By teaching ourselves.
Is it surprising to learn that alcoholics take everything personally? That it’s all about them? No. Alcoholics are narcissists (believers that the world and all its beings revolve around them and they have what’s called a ‘narcissistic disorder.’) If you’re raised by a self-centered person, you can easily learn how to be one, too, as it’s your only role model.
Someone who can’t handle criticism is obvious. They get mad when criticized. They defend themselves when they feel criticized. And they get angry with the person who is supposedly criticizing them. Additionally, people who have a hard time handling criticism will often perceive they’re being criticized in instances when they are not actually being criticized—the self-centered adult child of an alcoholic inside their head will distort what someone is saying so that in an instance in which you just ordered a three-scoop cup of strawberry ice cream, “I don’t like strawberry ice cream,” sounds like, “I like you less because you’re eating strawberry ice cream.” You take it personally and interpret a statement like that as having something to do with you when, actually, the person is simply telling you something about them and their tastes.
As your self-esteem becomes stronger and healthier, your tendency to interpret criticism will become more straightforward. For now, you might need to first watch out for self-centered interpretations (start paying attention to when you interpret other people’s opinions as criticisms (that is, misinterpret)). Once you start to catch yourself, you can begin to stop reacting to others as if they’re criticizing you.

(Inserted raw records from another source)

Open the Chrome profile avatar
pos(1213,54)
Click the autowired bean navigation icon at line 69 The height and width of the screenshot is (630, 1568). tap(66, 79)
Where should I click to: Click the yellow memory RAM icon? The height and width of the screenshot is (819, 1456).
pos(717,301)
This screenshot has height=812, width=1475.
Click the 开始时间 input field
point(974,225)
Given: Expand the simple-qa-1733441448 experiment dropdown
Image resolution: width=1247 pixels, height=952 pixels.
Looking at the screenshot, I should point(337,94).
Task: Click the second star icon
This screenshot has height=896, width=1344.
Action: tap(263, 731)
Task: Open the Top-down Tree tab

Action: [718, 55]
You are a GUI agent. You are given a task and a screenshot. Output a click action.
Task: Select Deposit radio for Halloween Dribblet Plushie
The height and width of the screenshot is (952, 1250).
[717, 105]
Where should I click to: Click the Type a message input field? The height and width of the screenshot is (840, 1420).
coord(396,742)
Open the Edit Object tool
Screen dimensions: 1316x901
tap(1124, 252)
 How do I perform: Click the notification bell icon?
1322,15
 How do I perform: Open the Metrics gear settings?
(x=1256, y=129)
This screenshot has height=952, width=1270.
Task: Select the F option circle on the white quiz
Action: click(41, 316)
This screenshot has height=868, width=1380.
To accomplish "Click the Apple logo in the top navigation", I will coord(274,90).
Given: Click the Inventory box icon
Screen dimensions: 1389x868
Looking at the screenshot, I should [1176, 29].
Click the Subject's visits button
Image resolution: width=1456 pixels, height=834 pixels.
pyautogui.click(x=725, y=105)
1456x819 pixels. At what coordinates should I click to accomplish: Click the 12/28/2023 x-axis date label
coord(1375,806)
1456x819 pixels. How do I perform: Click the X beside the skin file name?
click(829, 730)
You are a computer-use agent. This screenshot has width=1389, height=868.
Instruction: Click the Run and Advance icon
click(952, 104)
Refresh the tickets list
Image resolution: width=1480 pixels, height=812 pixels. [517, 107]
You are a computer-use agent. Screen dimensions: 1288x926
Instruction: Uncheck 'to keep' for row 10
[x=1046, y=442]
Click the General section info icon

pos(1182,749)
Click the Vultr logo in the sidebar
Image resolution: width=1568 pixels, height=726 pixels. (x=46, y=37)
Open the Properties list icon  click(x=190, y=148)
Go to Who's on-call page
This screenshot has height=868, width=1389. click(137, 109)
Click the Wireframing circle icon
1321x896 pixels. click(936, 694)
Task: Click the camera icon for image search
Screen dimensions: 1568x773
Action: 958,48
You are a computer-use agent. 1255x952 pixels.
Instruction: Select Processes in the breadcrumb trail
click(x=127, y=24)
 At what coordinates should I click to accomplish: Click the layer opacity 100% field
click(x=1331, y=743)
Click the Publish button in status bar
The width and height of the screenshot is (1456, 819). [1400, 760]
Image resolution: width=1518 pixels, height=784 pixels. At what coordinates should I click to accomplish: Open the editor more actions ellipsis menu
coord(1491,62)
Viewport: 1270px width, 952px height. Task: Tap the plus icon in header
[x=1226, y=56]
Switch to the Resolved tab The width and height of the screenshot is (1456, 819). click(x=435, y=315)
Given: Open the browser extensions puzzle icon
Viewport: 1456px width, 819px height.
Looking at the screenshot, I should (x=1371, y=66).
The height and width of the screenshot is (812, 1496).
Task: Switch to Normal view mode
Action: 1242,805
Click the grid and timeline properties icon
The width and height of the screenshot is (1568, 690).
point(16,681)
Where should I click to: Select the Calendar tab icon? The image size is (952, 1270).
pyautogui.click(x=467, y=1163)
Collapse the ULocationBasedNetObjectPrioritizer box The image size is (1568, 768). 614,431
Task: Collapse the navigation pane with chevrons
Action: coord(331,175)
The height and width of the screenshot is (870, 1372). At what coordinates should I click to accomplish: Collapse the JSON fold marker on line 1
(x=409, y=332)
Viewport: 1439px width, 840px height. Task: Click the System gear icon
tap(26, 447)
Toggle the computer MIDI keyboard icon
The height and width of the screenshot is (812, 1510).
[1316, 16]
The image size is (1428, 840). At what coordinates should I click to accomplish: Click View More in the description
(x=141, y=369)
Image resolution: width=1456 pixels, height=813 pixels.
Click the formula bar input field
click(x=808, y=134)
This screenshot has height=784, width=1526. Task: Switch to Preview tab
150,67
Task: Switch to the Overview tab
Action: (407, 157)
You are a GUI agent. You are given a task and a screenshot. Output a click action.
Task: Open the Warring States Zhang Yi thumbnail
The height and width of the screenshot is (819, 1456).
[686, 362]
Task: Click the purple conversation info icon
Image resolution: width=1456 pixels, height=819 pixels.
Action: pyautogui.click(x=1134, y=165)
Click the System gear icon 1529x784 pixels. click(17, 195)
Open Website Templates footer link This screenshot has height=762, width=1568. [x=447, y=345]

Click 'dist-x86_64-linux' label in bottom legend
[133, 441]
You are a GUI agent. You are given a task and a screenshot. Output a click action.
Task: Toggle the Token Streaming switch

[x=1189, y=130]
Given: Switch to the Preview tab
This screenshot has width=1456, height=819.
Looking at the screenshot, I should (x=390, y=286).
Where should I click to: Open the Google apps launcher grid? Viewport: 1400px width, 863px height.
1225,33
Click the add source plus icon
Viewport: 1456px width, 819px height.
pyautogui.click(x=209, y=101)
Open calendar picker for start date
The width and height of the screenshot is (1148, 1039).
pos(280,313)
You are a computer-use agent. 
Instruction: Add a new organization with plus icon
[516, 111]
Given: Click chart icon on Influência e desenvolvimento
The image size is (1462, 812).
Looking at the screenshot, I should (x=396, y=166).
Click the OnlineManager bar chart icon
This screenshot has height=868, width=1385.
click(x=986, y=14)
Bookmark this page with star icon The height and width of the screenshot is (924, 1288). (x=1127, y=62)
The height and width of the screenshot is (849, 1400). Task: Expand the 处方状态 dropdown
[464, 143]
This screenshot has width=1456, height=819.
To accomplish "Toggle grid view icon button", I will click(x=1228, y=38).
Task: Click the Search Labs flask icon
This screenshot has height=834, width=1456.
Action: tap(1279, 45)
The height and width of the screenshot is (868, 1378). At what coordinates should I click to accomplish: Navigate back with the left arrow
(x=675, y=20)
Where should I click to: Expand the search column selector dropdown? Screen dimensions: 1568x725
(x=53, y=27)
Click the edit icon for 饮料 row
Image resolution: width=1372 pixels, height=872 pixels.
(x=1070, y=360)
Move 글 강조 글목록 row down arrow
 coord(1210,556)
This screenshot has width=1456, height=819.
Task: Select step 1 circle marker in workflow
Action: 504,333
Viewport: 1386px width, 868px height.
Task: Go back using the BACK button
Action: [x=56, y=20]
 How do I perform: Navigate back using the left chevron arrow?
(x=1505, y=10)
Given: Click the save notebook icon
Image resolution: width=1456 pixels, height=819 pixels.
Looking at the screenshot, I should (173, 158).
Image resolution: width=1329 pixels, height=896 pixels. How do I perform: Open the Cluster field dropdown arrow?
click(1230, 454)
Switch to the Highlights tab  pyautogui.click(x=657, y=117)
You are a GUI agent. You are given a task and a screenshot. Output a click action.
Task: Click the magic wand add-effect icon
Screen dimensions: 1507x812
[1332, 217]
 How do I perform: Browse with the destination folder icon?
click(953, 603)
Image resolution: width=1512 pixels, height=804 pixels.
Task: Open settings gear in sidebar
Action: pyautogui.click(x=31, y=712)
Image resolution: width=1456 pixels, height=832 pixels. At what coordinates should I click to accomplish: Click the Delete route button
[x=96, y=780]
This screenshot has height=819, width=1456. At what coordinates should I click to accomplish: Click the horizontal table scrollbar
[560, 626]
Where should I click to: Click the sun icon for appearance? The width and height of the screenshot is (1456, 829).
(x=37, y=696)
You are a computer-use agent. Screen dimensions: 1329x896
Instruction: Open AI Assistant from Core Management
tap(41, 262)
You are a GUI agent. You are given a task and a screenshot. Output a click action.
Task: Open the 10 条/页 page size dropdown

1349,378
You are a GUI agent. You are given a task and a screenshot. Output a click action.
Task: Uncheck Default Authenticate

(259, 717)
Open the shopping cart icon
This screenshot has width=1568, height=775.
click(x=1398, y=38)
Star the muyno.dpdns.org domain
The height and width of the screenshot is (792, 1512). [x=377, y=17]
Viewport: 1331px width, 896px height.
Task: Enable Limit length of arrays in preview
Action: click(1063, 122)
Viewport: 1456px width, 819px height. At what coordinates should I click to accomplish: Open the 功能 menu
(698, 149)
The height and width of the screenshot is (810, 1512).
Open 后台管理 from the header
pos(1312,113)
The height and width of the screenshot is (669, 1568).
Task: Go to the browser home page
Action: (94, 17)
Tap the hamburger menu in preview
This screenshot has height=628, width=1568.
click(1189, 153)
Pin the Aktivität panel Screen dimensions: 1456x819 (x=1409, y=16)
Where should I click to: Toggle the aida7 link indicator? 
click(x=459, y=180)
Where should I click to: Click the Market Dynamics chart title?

More often than not, other people are telling you about themselves when they say something critical or give you feedback.
One trick to coping with criticism is to buy yourself some time by deflecting the criticism—ask a question. Check in with the other person. (This will also help you differentiate real criticism from perceived criticism.) For instance, “Why don’t you like strawberry ice cream?” Or, simply, “Really?” Or, “Why is that?” Point their comment back to them, since it’s about them anyway. Or, even better, weave in a joke: “So, you hate strawberry ice cream, and I’ve just ordered some. I hope I don’t accidentally spill on you.” Or, “Did you hear about the United People’s Front for Strawberry Ice Cream Abolishment? You should join.”
Now if someone is really criticizing you but you didn’t request the criticism, and it’s possibly a valid criticism, then be honest about your reaction but don’t dump it all over them: “I’m a little shocked by your comment so I’m going to have to think about that.” Or, “I’m not sure where you’re coming from—can you elaborate on why you’re telling me this and why now?” Give yourself time to consider what the person said, take a couple days, then revisit the conversation once you’ve digested it and considered it from different angles. Do give their comment fair consideration and stay relaxed. Criticism—despite how it feels—is not the end of the world.
Always remember that a person is expressing how they feel about something and it’s most often about them (not you) when others are speaking critically.
One other thing. You won’t have to look far, I bet, to discover opportunities for working on your ability to handle criticism and build up healthy self-esteem through the process of learning to handle other’s opinions more easily. Why? Because children of alcoholics are usually overly self-critical, and, since like seeks like, they also tend to unconsciously seek out others who are critically minded, too. (Then there’s that critical family in which you grew up.)